Cureus. 2026 Apr 27;18(4):e107850. doi: 10.7759/cureus.107850. eCollection 2026 Apr.
ABSTRACT
BACKGROUND: Trimethylamine N-oxide (TMAO), a microbiota-derived metabolite in the gut, has recently become a putative biomarker of cardiovascular disease (CVD). Nonetheless, there is little evidence that plasma TMAO levels are linked with increased carotid intima-media thickness (CIMT) in individuals without symptoms. The study aimed to assess the association between plasma TMAO concentration and subclinical atherosclerosis in seemingly healthy adults.
METHODS: The study used a hospital-based cross-sectional observational design with asymptomatic adults aged 25 to 60 years without a known history of cardiovascular disease. There was a collection of demographic and clinical data, such as age, sex, body mass index (BMI), smoking status, hypertension, diabetes, and dyslipidemia. Venous blood samples were collected after fasting, and plasma TMAO was measured by enzyme-linked immunosorbent assay (ELISA). CIMT measured by ultrasound was used to assess subclinical atherosclerosis. Correlation and regression analyses were conducted to assess the association between TMAO and CIMT.
RESULTS: There was a strong, positive, and statistically significant correlation between plasma TMAO levels and CIMT (r = 0.771, p < 0.001). TMAO was also associated with age (r = 0.587) and BMI (r = 0.234), with moderate and weak associations, respectively.
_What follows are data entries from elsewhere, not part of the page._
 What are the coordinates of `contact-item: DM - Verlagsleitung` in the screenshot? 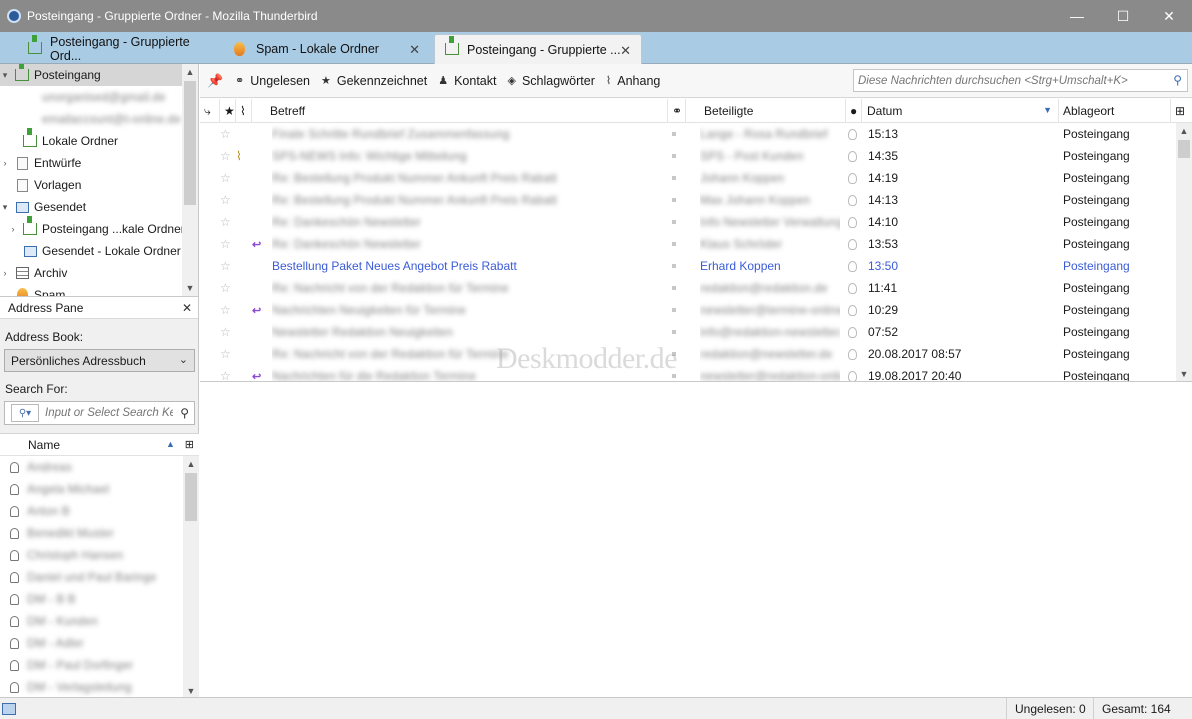 It's located at (100, 687).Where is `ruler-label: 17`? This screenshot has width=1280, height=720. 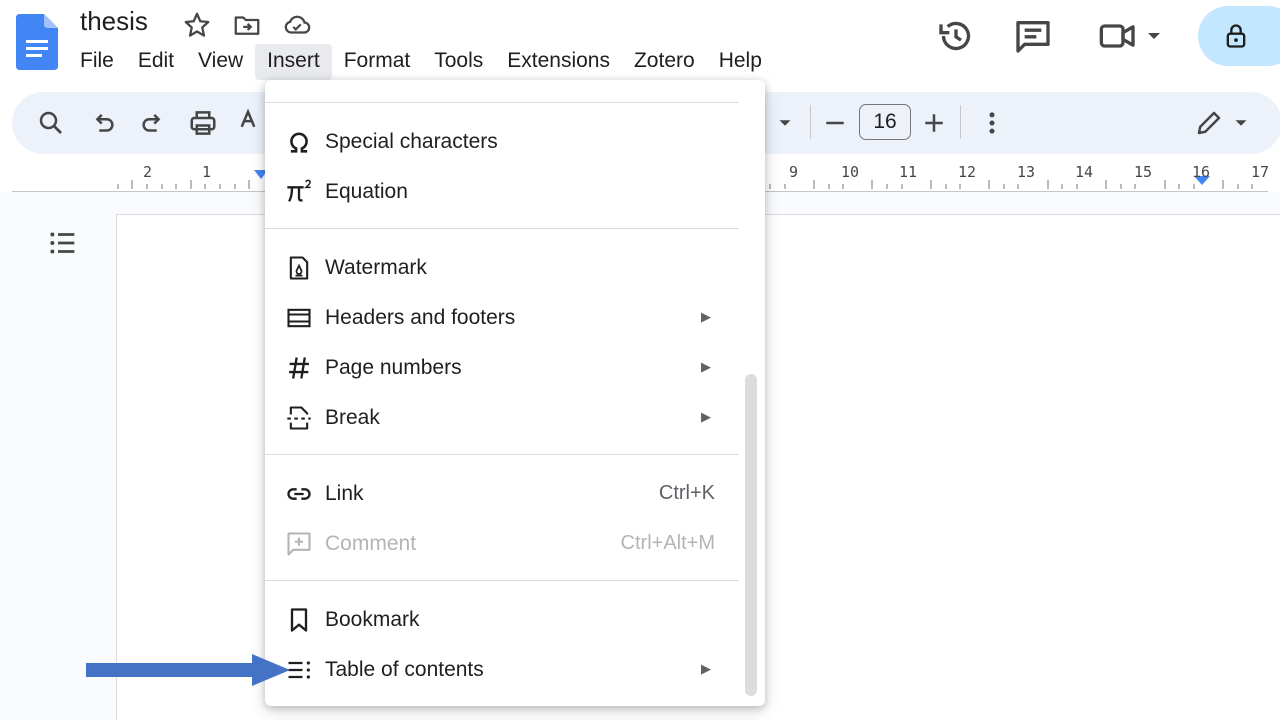 ruler-label: 17 is located at coordinates (1260, 172). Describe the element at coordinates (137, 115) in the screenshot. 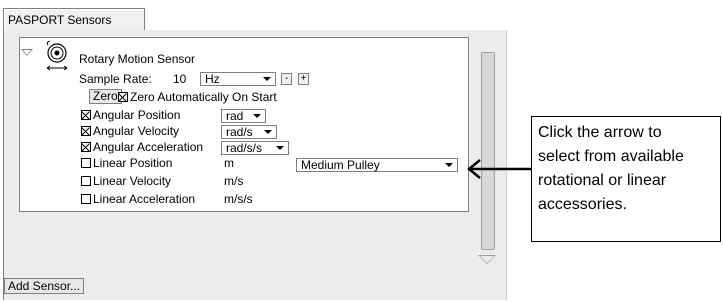

I see `measurement-label-angular-position: Angular Position` at that location.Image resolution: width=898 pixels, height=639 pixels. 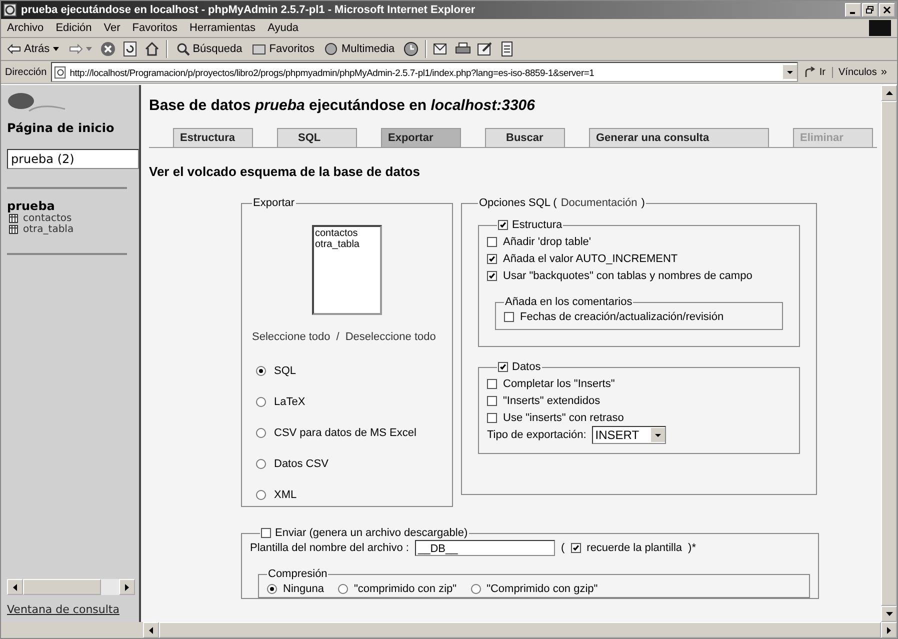 I want to click on stop-icon, so click(x=108, y=49).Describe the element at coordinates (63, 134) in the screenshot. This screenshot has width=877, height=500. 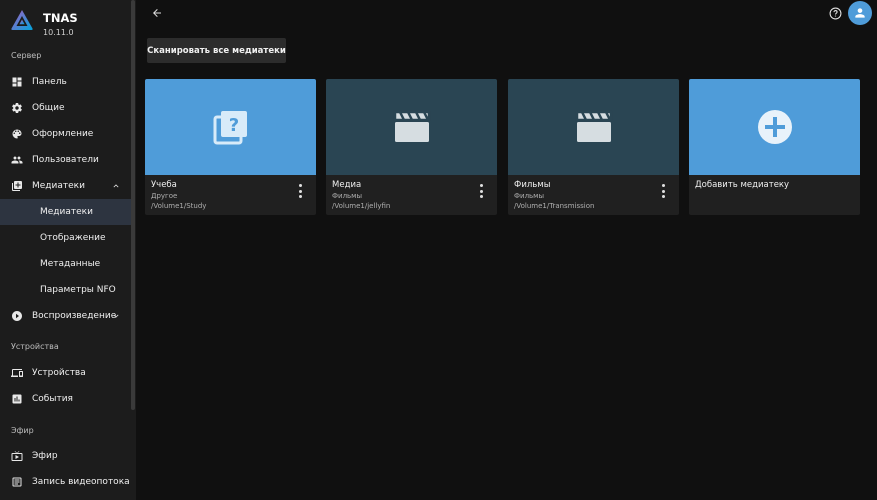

The multiple regression analysis showed that age had the strongest association with CIMT, followed by TMAO and BMI. Higher TMAO and CIMT levels were observed in males and in individuals with multiple cardiometabolic comorbidities (e.g., hypertension, diabetes, and dyslipidemia), as well as those with higher red meat intake.
CONCLUSION: Plasma TMAO levels were significantly associated with increased CIMT in asymptomatic adults. These findings suggest a potential link between gut microbiota-derived metabolites and increased CIMT. However, due to the cross-sectional design, causality and predictive utility cannot be established, and longitudinal studies are required.